Feed Software, technology, sysadmin war stories, and more.

Sunday, September 8, 2013

Spend the time to make it simple

Here's an observation of a system I'm sure a lot of people have said, heard, or thought at some point in time:

Wow, that's really complicated. It must have taken a long time to write.

My question is simple enough: did it need to be complicated? If the answer is "no" or "I don't know", then there's a piece missing from that observation.

It might have taken a long time, but it still didn't take long enough.

If all other things are equal, I'd prefer a simpler solution to a complicated one. Complicated solutions have a way of creating all sorts of weird effects down the road.

If you were around for the big multi-vendor, multi-product SNMP security disaster around 2002, you might remember some of this. SNMP uses this encoding called ASN.1 which is pretty big and scary. I bet a bunch of engineers took one look at that spec, decided it was just too much work to write their own implementation, and punted on it. Given there was a product (ucd/net-snmp) with a compatible license, it shouldn't be surprising that so many were built around it (officially or otherwise). This effective monoculture meant one vulnerability worked on all of them.

I'm not joking. If you never saw this, or if it's faded from your memory in the past 11 years, you need to look at the advisory report again. Notice how long the page is, all due to the list of affected products. It's nuts!

Think about this another way. Let's say you're going to build a network much like the IPv4 Internet. You want to make it so it can have millions or billions of nodes, with some as end stations and others as routers. There will be any number of paths through this network, and you're worried about routing loops.

This can happen if router A sends traffic for target X to router B, while router B sends that traffic to A. Pretty soon, you have an electronic food fight, and the pipe becomes saturated as packets check in and never check out. Even if there are useful routes for other traffic which cross that pipe, they become useless, because the pipe itself is full.

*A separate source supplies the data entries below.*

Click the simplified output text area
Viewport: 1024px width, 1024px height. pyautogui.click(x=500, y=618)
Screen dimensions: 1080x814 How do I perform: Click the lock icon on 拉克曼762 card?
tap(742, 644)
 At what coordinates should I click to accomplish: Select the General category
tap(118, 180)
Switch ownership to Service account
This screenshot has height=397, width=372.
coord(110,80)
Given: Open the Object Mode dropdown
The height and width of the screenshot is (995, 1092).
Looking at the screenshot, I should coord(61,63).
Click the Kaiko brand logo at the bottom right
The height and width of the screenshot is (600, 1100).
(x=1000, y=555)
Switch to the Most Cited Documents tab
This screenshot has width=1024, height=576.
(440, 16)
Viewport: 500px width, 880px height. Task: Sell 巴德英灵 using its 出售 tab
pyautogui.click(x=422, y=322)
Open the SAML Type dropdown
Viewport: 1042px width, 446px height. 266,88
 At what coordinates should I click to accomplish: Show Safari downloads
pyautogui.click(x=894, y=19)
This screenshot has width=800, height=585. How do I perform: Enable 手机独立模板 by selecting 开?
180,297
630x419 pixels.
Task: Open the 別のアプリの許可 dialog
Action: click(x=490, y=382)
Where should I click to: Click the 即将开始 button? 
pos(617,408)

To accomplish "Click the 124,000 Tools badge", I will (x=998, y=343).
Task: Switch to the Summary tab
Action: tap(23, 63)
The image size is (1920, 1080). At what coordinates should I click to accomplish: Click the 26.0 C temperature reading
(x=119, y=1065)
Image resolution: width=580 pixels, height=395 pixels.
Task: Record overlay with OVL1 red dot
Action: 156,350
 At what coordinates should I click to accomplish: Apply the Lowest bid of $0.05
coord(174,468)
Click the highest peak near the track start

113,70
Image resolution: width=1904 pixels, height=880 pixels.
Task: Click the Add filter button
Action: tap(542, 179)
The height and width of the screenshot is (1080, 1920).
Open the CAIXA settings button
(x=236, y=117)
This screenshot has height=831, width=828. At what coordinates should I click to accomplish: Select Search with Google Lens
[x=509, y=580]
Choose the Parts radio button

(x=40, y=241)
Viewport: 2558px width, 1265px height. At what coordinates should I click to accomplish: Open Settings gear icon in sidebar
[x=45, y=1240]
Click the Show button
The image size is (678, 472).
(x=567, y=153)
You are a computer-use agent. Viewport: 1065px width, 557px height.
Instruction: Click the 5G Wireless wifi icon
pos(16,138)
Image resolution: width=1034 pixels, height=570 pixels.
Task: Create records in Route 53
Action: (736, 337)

What now? Do you come up with some elaborate packet tracking system so that all routers remember every single packet they forward so they can check for duplicates later? Wouldn't that take up an enormous amount of memory and CPU time, and delay every single packet going through the system? Wouldn't it also delay all packets instead of just the ones which were genuinely in a loop? Yeah, that's bad.

Or, you know, you could do something really simple. Have the sender put a number in the packet, and every time someone passes it on, they just decrement that number. If that makes it hit zero, then they drop it and hopefully emit an error back to the sender. Packets will still get caught up in a loop, but at least that loop is finite and they will eventually "die".

This concept is simple enough to be used in a children's game. Get a bunch of kids together, and hand one a legal pad. Tell them to rip off the top sheet every time they hand it on to the next kid. If ripping it off reveals the cardboard backing underneath, then the game is over. Will programmers find a way to screw up something that simple? Oh, sure, but at least it'll be easier to spot.

Would you rather troubleshoot a decrementing counter?

"Oh, the number didn't go from 2 to 1 here." "Oh, we didn't catch when it went from 1 to 0 here."

... or would you rather hunt for bugs in a global stateful packet tracking system?

"Two different packets hashed to the same value, which was supposed to be impossible, but on this build on the software we only sample X bytes instead of the full Y bytes and so more packets appeared to be the same."

I know which one I'd rather work on.